Performing lets you escape from reality and in some cases, you can be as cheeky as you want when you transform into someone else and adopt a different role. Puppetry shows like Avenue Q drive audience into fits of laughter with their foulmouthed puppets. The show takes hilarity to the next level by enjoying others’ misfortune, claiming that it’s an integral part of making the world a better place!


Jimmy Carr, Russell Howard or Ricky Gervais… take your pick!

‘I went into McDonald’s yesterday and said: I’d like some fries. The girl at the counter said: Would you like some fries with that?’ – Jay Leno. If that makes you laugh or you could crack clever jokes at the drop of a hat, then doing comedy might be your calling. Whether you’re good with one liners, play instruments and sing hilarious tunes or can get away with sexist jokes, you could be the next Bill Bailey appearing at Hammersmith Apollo! 


Cirque du Soleil anyone?

Fans of Darren Brown or wannabe fire-eating, death-defying performers will find courses like circus and magic, perfect to learn new skills and tricks. Soak up the world of fantasy and learn to finesse your act during disappearing acts.

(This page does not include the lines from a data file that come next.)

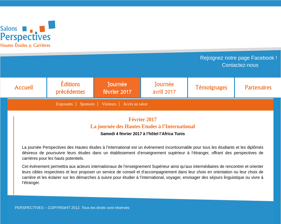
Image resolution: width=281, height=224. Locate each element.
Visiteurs (109, 104)
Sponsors (87, 104)
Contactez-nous (240, 65)
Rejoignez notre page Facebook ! (238, 58)
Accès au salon (135, 104)
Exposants (64, 104)
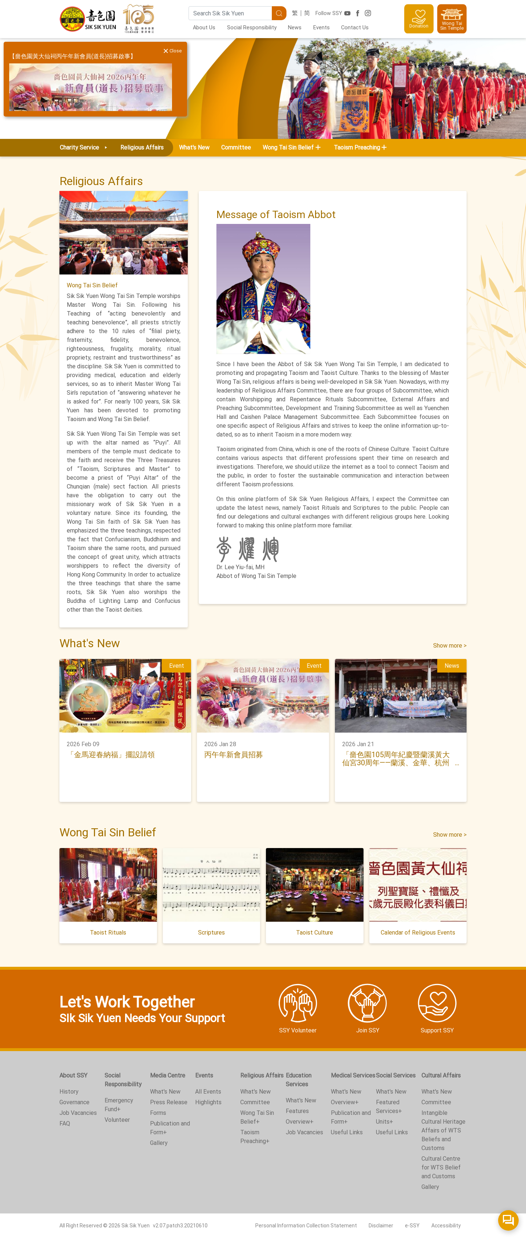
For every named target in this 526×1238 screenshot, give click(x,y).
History (68, 1091)
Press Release (168, 1102)
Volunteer (117, 1119)
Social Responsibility (252, 28)
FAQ (64, 1123)
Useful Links (347, 1132)
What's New (194, 147)
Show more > (450, 645)
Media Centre (167, 1075)
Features (297, 1111)
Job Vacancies (78, 1112)
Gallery (159, 1142)
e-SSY (412, 1225)
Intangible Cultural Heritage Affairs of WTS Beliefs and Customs (443, 1130)
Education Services (298, 1080)
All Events (208, 1091)
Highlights (208, 1102)
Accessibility (446, 1225)
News (295, 28)
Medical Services (353, 1075)
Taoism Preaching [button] (357, 147)
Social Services (396, 1075)
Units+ (384, 1121)
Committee (236, 147)
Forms (158, 1112)
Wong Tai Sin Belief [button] (288, 147)
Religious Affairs (262, 1075)
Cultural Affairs (441, 1075)
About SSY (73, 1075)
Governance (74, 1102)
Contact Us (355, 28)
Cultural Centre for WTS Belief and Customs (441, 1167)
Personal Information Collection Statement (306, 1225)
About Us (204, 28)
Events (321, 28)
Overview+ (300, 1121)
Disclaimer (381, 1225)
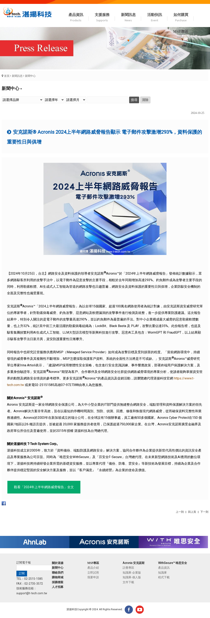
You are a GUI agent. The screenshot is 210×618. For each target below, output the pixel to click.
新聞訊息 (17, 75)
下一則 (204, 511)
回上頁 (192, 511)
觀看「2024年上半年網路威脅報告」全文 (44, 487)
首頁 (6, 75)
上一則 (180, 511)
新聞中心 (30, 75)
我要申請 (93, 577)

Do simple circus tricks like juggling or push the boundaries with escapology acts that will leave your spectators speechless.


More than lines and scripts

When performing in front of an audience, you’re more than just an artist. You’ll learn a lot of skills on your performing arts course, ones that’ll help you tremendously in future with work or even life! You’ll be a star at improvising – all those times you forget your lines or when the props malfunction, you learn to maintain your cool and that translates into being able to keep things under control even when you’re not on stage. You’ll learn to work with a limited budget, deal with different types of characters (essential in a workplace) and ace interviews and presentation skills – those acting skills will come in handy when you need to disguise your racing heartbeat and nerves!


The Globe Theatre facts

The Globe Theatre is situated in London and is famous for showing Shakespeare’s plays. Here’s are a few facts you might not know about it…

·         Colour coded flags were used outside the theatre to advertise the type of play to be performed. Red for a history play, white for a comedy play and black for a tragedy play.

·         A crest above the main entrance to the Globe Theatre was inscribed with the motto ‘Totus mundus agit histrionem’ which means ‘The whole world is a playhouse.’

·         No actresses performed at The Globe or any other theatre in Shakespeare’s time. Female roles were played by young boys as theatre stages were considered too risqué a place for ladies.

·         In 1997, a third version and faithful reconstruction of The Globe Theatre was built as ‘Shakespeare’s Globe Theatre’ close to the original site in Southwark.